とある島の中心にある1軒の大きな酒場。
戸口から飛び出してくる人の流れと響き渡る叫声、物が破損する音が店の中がただならない状態にあることを示していた。
「早く!早く外に出て!」
店の入り口に立って無関係な人たちを外に誘導しているのはオレンジ色の髪の娘、ナミ。そして、長い鼻が特徴の少年、ウソップ。2人は時折心配そうな視線 を店内に走らせている。

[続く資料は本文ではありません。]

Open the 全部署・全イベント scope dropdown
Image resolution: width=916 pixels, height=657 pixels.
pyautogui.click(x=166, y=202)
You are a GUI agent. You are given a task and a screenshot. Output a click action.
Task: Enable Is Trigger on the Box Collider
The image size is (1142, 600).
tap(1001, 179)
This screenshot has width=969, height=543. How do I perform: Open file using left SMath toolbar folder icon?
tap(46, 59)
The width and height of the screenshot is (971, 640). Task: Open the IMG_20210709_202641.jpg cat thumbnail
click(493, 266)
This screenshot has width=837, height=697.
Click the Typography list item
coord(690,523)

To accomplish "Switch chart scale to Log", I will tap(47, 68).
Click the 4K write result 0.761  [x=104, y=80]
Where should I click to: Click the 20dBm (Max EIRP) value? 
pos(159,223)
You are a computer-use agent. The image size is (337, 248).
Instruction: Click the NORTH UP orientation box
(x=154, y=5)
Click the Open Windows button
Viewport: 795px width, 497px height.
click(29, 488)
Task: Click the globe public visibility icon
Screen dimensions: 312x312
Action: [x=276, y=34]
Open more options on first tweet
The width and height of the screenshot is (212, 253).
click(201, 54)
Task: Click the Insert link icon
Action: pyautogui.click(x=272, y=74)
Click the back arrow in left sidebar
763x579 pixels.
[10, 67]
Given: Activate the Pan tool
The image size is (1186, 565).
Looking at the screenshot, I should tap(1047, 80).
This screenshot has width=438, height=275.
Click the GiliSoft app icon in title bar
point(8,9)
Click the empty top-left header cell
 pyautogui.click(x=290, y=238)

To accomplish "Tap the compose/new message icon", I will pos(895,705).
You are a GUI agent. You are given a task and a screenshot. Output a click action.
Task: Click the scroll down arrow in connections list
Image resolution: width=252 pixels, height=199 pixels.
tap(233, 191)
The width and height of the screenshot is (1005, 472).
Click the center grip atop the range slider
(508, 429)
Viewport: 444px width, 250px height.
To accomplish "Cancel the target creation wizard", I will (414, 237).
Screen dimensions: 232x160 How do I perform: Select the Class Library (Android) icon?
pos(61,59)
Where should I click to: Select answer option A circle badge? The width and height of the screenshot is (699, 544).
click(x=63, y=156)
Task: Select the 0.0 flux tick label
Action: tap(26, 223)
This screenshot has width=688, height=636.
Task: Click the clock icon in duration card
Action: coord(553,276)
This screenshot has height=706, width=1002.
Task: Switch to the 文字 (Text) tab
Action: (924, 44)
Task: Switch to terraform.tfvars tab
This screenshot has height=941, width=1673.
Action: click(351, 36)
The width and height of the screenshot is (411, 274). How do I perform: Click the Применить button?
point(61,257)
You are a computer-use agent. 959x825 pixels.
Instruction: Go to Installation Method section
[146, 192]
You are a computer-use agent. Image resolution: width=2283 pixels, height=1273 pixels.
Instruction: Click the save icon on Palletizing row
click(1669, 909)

「お願いだから、店をまるごと壊したりしないでよ・・・・・相手が悪いって言ったってタダですむわけないんだから・・・・・」
「おいおいおい、そっちの心配かよ〜」
「あったりまえよ〜。だって、あいつらが負けるわけないでしょう。相手はただの海賊よ。他に何を心配するのよ」
ただの海賊、という言い方は普通の人間にはちょっと変に聞こえるかもしれない。けれど確かに、悪魔の実の能力者もいない、さして統率力のあるリーダーも いないごく平凡な海賊の集まりといえば・・・・・ナミのいっている意味はウソップにはよくわかった。
「いや、そりゃそうだけどよ」
2人が顔を見合わせてどちらからともなくため息をついたとき、店の窓ガラスがほぼ同時に、全部、四方に向けて割れた・・・・1階も2階も。
「え・・・ちょっと・・・・・・」
ナミとウソップは大きな建物の周りをぐるりと一周した。
窓を破って外に放り出された男たちの中に仲間の顔がないことを確かめ、2人は今度は安堵のため息をついた。
「どうなったの・・・・・」
恐る恐る入り口から覗き込んだ2人の顔の前を体格の良い男3人が束になって飛ばされて過ぎていった。思わず悲鳴とともに身体を縮こまらせた2人の前に、 笑いながら飛び降りてきて数回弾んだのは麦わら帽子をかぶった少年、ルフィだった。
「終わった〜!もう中に入っていいぞ。なんだか店のおっさんが手伝ってくれっていうしよ!」
『店のおっさん=酒場の主』、『手伝い=責任とれ』
一瞬で脳内変換した言葉にナミの背筋がピンと張った。
「わかった!行くわよ、ウソップ!」
「・・・迫力あるな〜」
圧倒されて逆に身を縮めながらナミの後に従うウソップ。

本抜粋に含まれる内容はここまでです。